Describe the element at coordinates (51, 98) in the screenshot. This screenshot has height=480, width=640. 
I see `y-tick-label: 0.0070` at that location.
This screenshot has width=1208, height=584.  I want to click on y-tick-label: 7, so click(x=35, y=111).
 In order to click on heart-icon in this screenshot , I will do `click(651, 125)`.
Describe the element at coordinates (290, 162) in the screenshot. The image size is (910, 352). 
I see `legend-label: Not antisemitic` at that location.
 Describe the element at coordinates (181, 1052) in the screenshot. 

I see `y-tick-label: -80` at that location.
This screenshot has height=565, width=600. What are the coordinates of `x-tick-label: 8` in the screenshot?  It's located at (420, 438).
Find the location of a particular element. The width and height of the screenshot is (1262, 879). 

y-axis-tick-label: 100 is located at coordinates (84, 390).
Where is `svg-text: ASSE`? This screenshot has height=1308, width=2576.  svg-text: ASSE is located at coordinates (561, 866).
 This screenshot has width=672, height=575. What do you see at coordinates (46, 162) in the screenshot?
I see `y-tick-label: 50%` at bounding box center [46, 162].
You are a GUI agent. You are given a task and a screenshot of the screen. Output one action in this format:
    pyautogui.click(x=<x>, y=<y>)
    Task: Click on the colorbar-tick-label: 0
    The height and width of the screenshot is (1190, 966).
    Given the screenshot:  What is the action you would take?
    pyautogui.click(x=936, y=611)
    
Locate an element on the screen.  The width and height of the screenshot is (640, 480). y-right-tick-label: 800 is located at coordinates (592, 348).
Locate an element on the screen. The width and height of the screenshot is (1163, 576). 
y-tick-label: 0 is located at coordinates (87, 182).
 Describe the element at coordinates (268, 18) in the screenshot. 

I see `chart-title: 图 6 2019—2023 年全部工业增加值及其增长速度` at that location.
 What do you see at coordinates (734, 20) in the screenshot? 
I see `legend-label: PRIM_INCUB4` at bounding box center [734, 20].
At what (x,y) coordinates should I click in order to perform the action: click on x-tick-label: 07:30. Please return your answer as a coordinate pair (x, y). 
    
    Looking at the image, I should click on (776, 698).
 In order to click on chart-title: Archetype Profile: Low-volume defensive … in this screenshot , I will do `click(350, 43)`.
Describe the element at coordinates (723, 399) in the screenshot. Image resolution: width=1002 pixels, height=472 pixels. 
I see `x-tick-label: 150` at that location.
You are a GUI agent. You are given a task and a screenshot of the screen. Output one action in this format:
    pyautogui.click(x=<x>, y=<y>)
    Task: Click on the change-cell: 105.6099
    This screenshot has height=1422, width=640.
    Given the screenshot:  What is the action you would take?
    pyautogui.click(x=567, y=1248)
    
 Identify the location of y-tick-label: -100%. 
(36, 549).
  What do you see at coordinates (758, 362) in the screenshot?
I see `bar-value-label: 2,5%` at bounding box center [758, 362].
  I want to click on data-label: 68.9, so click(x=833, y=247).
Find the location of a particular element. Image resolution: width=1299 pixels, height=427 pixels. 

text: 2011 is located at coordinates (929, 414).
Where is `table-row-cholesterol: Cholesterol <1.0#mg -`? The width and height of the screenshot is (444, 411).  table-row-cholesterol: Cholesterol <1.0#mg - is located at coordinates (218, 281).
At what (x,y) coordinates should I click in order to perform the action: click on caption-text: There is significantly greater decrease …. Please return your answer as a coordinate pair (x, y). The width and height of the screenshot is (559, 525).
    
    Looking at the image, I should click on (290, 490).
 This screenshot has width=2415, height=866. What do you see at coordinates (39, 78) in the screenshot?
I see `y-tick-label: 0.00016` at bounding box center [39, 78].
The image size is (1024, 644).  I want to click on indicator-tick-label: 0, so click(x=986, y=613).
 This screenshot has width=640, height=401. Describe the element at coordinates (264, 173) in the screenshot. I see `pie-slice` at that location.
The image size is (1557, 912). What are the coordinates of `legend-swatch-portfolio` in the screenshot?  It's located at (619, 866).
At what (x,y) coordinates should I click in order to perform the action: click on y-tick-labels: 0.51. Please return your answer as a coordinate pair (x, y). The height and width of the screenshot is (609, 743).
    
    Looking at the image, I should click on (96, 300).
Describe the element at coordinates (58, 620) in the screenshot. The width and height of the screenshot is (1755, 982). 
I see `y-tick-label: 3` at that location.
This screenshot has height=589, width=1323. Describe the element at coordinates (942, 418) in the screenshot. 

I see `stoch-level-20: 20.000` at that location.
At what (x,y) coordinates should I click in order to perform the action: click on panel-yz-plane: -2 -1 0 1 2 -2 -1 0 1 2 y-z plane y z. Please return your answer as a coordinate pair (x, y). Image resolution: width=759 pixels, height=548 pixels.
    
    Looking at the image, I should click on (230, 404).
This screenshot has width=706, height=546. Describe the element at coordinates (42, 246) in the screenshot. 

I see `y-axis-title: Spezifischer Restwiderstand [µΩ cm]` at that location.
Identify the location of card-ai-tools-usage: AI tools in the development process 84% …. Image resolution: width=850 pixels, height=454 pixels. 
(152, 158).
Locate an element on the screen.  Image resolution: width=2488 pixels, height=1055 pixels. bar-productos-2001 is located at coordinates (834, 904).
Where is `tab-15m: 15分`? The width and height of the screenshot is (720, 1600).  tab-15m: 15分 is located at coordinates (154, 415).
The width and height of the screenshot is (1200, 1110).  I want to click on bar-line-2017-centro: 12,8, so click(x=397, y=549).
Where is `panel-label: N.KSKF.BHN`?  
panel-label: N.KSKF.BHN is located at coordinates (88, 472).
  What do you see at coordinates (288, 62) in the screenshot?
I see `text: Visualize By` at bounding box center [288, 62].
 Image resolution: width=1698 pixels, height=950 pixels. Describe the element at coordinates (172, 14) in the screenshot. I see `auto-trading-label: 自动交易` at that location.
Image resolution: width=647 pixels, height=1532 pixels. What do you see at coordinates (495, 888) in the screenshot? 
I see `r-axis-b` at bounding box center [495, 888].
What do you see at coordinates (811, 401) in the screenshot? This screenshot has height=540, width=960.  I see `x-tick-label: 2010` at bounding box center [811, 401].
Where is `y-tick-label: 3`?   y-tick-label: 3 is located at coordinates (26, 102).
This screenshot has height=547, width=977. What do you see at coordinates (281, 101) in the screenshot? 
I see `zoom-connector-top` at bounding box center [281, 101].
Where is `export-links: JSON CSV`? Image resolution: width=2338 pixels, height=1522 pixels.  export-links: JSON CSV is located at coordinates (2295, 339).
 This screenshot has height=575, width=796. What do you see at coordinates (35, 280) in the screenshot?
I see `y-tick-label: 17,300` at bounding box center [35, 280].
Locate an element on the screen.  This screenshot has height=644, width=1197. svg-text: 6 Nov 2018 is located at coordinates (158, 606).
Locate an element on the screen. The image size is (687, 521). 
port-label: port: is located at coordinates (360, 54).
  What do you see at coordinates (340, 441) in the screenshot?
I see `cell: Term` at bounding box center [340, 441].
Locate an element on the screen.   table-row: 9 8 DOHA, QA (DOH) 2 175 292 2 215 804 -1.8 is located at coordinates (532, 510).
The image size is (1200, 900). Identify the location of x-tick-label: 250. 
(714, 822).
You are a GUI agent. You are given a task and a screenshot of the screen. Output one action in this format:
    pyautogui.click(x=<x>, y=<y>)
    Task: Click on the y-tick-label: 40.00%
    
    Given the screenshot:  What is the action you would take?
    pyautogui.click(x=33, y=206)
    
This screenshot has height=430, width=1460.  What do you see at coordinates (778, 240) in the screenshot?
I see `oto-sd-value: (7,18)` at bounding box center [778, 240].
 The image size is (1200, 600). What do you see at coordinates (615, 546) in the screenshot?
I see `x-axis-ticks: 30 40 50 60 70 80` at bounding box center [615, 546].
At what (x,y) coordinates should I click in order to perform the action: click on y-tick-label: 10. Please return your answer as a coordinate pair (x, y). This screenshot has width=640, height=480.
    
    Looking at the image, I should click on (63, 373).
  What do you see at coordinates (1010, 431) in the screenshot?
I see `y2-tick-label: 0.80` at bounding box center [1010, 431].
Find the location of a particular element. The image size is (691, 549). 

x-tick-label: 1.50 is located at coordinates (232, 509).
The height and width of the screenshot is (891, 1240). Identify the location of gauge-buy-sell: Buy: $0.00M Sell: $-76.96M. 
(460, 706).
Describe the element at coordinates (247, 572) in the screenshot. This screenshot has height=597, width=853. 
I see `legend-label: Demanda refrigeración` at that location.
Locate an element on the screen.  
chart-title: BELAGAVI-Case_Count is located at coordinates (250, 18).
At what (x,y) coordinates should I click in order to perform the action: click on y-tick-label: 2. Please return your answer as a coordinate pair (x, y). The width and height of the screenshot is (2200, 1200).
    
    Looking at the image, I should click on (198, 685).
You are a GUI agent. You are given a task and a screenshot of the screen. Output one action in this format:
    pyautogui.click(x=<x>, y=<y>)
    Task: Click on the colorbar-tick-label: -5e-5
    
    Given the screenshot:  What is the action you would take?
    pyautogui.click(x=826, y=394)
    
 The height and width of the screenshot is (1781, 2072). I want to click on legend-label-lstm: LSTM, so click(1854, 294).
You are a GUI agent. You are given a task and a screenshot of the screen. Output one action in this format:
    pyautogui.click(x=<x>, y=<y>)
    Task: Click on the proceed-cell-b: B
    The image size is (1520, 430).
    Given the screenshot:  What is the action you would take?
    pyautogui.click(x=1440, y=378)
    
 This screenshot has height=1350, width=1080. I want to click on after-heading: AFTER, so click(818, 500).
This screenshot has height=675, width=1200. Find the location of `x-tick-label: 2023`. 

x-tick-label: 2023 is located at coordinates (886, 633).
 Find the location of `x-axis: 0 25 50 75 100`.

# WHAT THE TASK REQUIRES
Report how many lines of the records above contain the string "want", with case counting, and give only the number.

# EXERCISE SOLUTION
6